Он поднял руку, будто полицейский, останавливающий движение, но она стала нажимать:

— Вы с Джейн хорошо провели время?

— Хуже не бывает, ответил он.

— Что случилось?

— Эй, Джулия, хватит об этом, — обрубил он.

Меня удивила мука в его голосе. Я поспешил вмешаться в их беседу, напомнив Джулии, что завтра ей в школу и пора в постель. Она неохотно поднялась по лестнице, что-то бормоча себе под нос про то, что ничего не случилось.

Ничего, в общем, то, и не случилось.

У Элли заболела голова, и она рано легла спать. Я заканчивал писать свой рапорт, а Майк возился на кухне, издавая обычный шум, сопровождающий создание бутерброда на поздний вечер. Через некоторое время он появился, держа в одной руке бутерброд, а в другой — кварту молока [1]. Он сел на пол в ту же позу Будды, что и Джейн тогда у меня в кабинете.

Он откусил от бутерброда и начал жевать без особого аппетита, будто приговоренный заключенный последний свой завтрак.

— Что с ними происходит, папа?

— Что?

— Они играют на твоих нервах, как и Джулия, которая сует свой нос в чужие дела. И Джейн, она — лишь девушка, но…

— Но что? — спросил я, отложив карандаш.

— Не знаю. Когда она расчесывает волосы миллион раз в день… каждый раз, как я оборачиваюсь, у нее в руках расческа. И еще, когда по радио звучит песня, то она ее напевает так, что саму песню не услышишь.

— Она приятно выглядит, — предложил я.

— Выглядит, — возразил Майк. — Она прекрасна, но…

«Но» — слово-паразит, слово-монстр.

Он отложил бутерброд, который был почти нетронут, если бы не «половинка луны» — его единственный укус.

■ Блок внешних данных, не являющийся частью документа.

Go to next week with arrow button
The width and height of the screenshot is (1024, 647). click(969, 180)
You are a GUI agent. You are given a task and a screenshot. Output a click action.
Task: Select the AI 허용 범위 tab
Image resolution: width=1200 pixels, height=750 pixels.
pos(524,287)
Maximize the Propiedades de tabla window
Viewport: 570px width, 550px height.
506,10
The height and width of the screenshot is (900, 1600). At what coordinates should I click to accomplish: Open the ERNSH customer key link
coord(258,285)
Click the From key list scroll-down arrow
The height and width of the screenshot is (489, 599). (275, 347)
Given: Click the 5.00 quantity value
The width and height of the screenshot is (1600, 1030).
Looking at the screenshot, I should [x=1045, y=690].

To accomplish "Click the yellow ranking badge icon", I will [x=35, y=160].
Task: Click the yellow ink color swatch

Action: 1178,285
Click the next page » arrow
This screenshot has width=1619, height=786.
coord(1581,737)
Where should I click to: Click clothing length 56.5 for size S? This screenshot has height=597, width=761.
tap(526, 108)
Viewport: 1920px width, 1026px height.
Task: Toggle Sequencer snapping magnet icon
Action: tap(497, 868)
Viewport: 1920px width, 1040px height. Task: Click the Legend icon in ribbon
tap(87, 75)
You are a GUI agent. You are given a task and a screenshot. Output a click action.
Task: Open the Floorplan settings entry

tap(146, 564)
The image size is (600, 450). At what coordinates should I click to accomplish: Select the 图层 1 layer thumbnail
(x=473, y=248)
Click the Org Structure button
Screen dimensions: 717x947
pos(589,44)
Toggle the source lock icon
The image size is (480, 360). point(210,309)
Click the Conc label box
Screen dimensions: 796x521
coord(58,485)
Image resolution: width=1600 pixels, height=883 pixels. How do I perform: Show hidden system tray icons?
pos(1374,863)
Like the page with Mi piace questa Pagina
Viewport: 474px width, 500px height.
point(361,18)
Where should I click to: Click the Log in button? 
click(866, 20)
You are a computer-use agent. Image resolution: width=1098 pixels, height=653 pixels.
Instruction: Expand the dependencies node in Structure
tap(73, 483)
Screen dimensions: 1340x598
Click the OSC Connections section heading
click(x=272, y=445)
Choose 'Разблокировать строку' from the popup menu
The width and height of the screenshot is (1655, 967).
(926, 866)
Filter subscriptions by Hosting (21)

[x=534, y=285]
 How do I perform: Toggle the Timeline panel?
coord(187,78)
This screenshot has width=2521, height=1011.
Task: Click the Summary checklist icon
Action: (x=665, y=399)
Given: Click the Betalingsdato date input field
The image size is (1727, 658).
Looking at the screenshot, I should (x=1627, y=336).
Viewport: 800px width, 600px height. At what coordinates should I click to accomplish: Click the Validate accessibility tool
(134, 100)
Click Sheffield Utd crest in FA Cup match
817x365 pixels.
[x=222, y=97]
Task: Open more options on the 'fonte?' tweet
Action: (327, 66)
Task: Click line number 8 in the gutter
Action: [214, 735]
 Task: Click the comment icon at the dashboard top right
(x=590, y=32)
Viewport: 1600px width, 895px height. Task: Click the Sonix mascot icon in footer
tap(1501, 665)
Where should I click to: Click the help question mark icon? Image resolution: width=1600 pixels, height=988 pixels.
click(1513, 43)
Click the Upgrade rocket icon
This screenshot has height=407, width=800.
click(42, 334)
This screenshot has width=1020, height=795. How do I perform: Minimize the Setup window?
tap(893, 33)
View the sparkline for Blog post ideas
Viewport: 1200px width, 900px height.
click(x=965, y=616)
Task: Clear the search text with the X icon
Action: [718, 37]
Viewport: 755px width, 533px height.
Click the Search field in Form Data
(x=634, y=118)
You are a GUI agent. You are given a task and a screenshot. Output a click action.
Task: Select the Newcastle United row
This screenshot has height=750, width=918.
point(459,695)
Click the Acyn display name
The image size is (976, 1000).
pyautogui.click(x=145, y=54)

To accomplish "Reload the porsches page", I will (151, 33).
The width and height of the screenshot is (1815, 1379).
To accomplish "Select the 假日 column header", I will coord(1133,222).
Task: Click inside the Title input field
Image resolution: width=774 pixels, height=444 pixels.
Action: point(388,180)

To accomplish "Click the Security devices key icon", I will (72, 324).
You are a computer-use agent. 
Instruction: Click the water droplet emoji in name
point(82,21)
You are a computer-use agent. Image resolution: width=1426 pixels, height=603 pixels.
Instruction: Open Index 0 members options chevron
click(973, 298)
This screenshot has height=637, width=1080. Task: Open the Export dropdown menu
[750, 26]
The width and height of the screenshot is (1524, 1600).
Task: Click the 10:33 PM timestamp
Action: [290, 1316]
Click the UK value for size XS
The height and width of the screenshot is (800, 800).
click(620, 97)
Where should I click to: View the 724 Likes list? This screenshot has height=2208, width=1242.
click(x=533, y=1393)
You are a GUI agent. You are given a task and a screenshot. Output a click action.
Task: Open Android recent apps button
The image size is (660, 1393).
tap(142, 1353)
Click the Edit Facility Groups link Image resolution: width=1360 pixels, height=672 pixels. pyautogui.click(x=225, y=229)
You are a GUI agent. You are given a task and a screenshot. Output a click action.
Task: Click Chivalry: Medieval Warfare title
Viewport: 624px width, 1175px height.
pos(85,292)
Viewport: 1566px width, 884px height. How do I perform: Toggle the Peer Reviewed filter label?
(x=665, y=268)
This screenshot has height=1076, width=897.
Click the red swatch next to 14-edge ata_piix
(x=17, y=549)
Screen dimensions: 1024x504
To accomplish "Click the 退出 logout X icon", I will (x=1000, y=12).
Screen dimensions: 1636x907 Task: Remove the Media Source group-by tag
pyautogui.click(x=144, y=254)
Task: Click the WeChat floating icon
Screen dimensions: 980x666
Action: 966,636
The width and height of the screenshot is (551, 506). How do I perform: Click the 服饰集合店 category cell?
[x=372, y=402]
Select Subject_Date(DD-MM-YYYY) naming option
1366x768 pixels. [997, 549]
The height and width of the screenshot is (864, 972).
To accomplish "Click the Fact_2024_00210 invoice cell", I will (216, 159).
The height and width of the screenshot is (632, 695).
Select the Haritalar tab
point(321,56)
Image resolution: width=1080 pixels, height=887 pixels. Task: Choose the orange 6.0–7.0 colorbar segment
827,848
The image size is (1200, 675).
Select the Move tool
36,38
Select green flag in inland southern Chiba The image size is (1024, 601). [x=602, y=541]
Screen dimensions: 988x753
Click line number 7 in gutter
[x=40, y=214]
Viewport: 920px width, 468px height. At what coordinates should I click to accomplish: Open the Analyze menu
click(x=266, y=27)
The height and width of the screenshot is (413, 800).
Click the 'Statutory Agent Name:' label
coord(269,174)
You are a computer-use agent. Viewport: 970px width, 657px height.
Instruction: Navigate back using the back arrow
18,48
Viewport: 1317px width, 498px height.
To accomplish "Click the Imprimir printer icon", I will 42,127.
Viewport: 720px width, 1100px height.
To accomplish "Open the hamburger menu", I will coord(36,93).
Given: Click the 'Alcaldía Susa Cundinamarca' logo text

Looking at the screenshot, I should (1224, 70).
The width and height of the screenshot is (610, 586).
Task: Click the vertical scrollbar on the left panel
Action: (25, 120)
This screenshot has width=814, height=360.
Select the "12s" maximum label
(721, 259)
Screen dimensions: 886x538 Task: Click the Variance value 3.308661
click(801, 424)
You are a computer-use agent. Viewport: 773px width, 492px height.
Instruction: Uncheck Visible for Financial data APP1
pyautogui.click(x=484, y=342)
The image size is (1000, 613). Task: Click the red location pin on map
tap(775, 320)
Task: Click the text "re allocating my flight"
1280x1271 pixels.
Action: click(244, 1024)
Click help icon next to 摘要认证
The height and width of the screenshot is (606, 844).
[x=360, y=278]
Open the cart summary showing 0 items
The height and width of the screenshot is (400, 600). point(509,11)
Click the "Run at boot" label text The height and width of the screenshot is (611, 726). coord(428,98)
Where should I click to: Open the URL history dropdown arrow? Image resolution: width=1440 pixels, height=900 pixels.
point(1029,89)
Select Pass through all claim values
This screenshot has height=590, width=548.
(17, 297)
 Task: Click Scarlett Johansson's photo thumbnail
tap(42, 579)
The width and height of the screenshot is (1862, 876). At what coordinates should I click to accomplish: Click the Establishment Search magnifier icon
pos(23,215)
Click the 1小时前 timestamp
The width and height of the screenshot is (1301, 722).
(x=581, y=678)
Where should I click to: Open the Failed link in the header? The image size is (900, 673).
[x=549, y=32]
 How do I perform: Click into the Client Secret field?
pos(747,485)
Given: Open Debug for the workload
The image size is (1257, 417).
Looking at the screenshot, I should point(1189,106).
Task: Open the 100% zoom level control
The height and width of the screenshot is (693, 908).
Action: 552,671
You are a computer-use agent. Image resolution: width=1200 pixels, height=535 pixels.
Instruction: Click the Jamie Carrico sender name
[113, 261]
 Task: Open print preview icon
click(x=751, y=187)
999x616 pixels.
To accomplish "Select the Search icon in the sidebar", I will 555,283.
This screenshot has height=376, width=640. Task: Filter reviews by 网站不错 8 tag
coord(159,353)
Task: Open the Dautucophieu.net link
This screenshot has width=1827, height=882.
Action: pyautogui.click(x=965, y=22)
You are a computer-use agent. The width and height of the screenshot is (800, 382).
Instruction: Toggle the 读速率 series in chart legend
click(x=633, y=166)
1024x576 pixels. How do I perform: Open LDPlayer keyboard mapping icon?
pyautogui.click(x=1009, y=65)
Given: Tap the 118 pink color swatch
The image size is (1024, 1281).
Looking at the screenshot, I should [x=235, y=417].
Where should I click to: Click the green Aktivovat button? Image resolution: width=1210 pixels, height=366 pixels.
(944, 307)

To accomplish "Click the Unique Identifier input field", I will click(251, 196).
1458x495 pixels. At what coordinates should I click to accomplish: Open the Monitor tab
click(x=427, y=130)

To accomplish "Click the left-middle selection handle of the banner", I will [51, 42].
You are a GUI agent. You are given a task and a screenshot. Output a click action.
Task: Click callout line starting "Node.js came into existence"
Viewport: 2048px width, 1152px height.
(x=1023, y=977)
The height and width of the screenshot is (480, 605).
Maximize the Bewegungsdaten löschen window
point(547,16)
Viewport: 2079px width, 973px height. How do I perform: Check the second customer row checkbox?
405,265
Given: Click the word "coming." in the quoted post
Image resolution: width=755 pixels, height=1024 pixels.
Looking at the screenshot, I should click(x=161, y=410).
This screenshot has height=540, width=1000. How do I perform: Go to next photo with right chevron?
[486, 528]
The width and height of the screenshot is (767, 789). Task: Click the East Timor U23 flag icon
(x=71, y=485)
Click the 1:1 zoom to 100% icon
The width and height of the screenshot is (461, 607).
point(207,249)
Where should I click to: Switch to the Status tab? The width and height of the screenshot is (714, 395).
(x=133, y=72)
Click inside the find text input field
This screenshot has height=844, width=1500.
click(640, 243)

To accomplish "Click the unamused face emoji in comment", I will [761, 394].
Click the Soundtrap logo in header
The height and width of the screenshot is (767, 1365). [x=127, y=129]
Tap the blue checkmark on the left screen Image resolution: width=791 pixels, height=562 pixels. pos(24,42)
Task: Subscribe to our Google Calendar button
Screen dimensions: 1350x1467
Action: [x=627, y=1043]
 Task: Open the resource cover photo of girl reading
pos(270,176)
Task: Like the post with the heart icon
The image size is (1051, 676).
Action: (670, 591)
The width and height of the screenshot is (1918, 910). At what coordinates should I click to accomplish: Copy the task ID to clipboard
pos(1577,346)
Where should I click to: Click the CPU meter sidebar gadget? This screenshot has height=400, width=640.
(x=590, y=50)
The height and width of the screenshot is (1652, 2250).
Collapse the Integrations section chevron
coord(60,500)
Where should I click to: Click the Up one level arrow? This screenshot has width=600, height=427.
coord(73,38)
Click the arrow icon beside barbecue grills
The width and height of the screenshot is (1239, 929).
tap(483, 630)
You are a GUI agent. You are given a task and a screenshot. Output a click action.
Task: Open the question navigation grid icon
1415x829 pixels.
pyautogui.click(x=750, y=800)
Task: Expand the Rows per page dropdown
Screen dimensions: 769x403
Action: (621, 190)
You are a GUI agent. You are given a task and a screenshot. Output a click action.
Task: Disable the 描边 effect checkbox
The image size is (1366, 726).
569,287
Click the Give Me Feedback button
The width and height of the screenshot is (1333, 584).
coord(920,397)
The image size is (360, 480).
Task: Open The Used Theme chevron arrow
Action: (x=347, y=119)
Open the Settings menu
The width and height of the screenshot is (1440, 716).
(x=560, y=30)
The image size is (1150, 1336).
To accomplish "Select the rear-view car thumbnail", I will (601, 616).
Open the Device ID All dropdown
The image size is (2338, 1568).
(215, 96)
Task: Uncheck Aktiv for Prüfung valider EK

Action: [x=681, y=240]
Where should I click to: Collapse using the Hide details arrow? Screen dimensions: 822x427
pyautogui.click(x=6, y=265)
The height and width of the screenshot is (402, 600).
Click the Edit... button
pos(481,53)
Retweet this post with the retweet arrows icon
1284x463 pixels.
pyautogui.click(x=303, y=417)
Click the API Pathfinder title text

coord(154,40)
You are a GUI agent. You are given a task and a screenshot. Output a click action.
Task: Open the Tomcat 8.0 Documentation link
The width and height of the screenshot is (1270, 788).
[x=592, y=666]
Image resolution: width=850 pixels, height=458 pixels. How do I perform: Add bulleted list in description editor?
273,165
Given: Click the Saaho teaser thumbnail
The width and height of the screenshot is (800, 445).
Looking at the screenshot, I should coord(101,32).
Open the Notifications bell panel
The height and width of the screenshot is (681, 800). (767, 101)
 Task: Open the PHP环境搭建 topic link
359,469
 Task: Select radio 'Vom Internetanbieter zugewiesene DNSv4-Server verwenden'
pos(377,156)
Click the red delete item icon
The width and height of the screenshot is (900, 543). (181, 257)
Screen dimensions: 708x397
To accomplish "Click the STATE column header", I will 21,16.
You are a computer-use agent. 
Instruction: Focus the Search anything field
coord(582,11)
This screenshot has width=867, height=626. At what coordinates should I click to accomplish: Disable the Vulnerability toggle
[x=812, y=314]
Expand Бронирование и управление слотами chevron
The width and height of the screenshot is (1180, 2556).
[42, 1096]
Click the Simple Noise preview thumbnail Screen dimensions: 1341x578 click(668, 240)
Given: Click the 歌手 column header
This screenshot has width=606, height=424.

— Это на протяжении всего времени между нами, — сказал, наконец, он. Его голос был похож на хлопок двери. — Она хочет знать, что между нами произошло. И что я могу сказать? Я не знаю, что произошло, папа, я только…

— У тебя нет к ней прежних чувств, — сказал я, пытаясь быть полезным.

— Правильно, — продолжил он. — Я напоминаю крысу…

— Возможно, и напоминаешь.

Когда он удивленно на меня взглянул, я сказал:

— Ты не можешь помочь всему, что случается с твоими чувствами, Майк. Не в твоем возрасте, и не в каком другом, надо полагать. Было бы ужасно продолжать претворяться с Джейн или кем-либо еще. Если из-за этого ты не чувствуешь себя плохо, то ты на самом деле — крыса.

Он посмотрел на меня, и я снова почувствовал, что наступил мимолетный момент взаимного контакта. На сей раз, оно не выглядело столь торжествующее, как тогда, когда мяч блестяще прошел через кольцо, но, в конце концов, это было взаимопонимание.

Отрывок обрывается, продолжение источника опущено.